DünyaGenel Haberler

Voleybol 57 yıl sonra vatanına geri döndü

Voleybolun Tokyo 1964 Olimpiyatları’ndaki ilk maçına ve Japonya’nın voleybol kahramanlarının oluşumuna geri dönüp bakalım.

Tokyo 2020 Olimpiyat Oyunları voleybol karşılaşmaları devam ederken, Japonya ve ötesindeki birçok kişi Tokyo 1964’ü hatırlıyordu. Tokyo 1964, voleybolun olimpik doğum yeri idi ve Japonya kadın milli takımının bir ulusun kalbini fetheden tarihi altın madalyalı performansının olduğu tarihti.

Voleybolun Olimpiyatlardaki tarihi aslında 1924 Paris Olimpiyat Oyunlarında ABD tarafından gerçekleştirilen bir gösteri etkinliğiyle başlamıştı. Ancak, 1947’de Uluslararası Voleybol Federasyonu’nun (FIVB) kuruluşundan sonra 40 yıllık uzun bir bekleyiş gerçekleşti.
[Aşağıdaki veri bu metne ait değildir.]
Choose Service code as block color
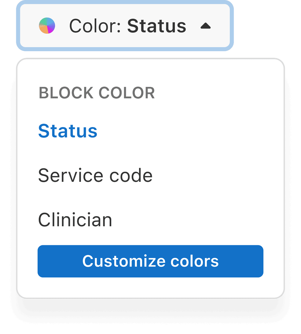The height and width of the screenshot is (334, 301). (95, 175)
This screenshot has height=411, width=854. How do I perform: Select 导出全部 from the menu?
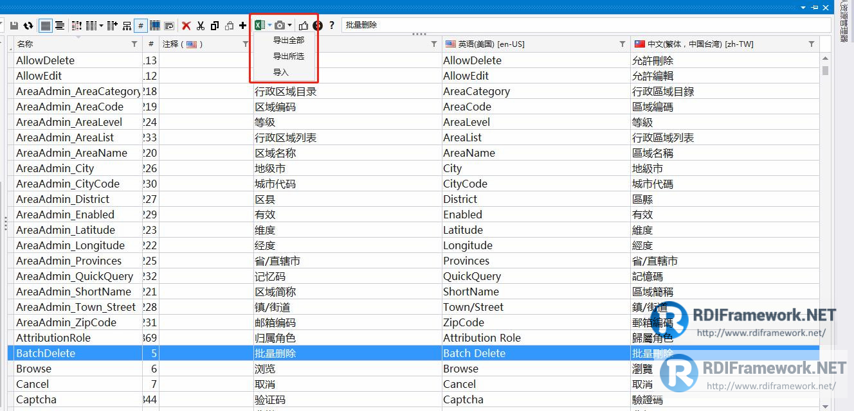(288, 40)
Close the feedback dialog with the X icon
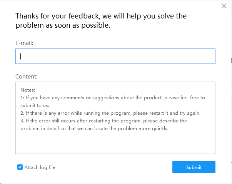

Bu süre sonunda dünya çapında popülaritesi hızla artan voleybolun resmen olimpiyatlarda yer alması gerçekleşti.

Bu, voleybol ailesi için gerçekten uzun bir bekleyişti, ancak Rus medyası tarafından “Oriental Witches” olarak adlandırılan Japon kadın voleybol takımının kendi evindeki Olimpiyat Oyunlarında rekabeti bir kenara bırakıp isimlerini olimpiyat tarihine geçiren bir bekleyişti.

Olimpiyat Oyunları’na Dünya Şampiyonu olarak gitmesine rağmen, 1960’ların Japon takımı hiçbir şekilde turnuvanın favorisi değildi. Aslında, birçok kişi 1962 FIVB Kadınlar Dünya Şampiyonası’ndaki zaferini şans eseri olarak görüyordu. Ancak, bu düşünce kısa süre sonra 1964’te söndürüldü.
Arkalarında bir ulusun umutları ve hayalleri olan Japon takımı muazzam bir baskı altında idi  ve sahada bunu başka hiçbir takımın dayanamayacağı bir mücadeleye dönüştürdü. En uzun (takımın en uzun oyuncusu 170 cm) takım veya en güçlü olmayabilirlerdi, ancak mücadeleci ruhları, kararlılıkları sınırsızdı. Ve en önemlisi, üstün takım çalışması ve teknik direktör Hirobumi Daimatsu tarafından geliştirilen sihirli karşılama ve dönüş teknikleri, onları imkansız olduğu düşünülen zaferlere taşımaya yardımcı oldu.
Final sırasında, Japon takımı inanılmaz derecede güçlü olan Sovyetler Birliği takımını (15-11, 15-8, 15-13) dolu salonda alkışlar eşliğinde devirdi. Stadyumun dışında, Japonya’da yaşayanlar televizyonlarına adeta yapıştılar ve araştırmaya göre, Japonya’daki tüm TV sahibi hanelerin yüzde 94,5’i televizyonda maçı son noktayı izledi. Bu, bugüne kadar, Japon tarihinde en çok izlenen ikinci TV programıdır.
Onlar dünyanın ilk Olimpiyat voleybol şampiyonları idi ve bu madalya bir kadın takım sporunda Olimpiyatların ilk altın madalyasıydı. Voleybolun, birçoğunun II. Dünya Savaşı’ndan sonra Japonya’nın yeniden dirilişinin bir sembolü olarak gördüğü bu zafer sonsuza dek bir gurur kaynağı olacaktır.
Bu arada Sovyetler Birliği, Çekoslovakya’ya karşı kazandığı zaferle ilk kez erkekler olimpiyat voleybolu altın madalyasını evine götürdü. 1960’ların Japonya erkek takımı, kadın takımının altın madalyasıyla tam olarak karşılaştırılamasa da turnuva boyunca Sovyetler Birliği’ni yendi ve bronz madalyanın sahibi oldu.

Tokyo 1964, voleybolun Olimpiyatlardaki ilk kez yer alışı olabilir, ama daha da önemlisi, pek çok kişiye neşe getiren inanılmaz bir hikayenin başlangıcıydı. Ve şimdi olduğu gibi, dünyanın en büyük spor kutlamasında yeteneklerini göstermek için yorulmadan antrenman yapan voleybolcular için, oyun alanında hikayelerini anlatmaya devam edebilmeleri için bir fırsattı.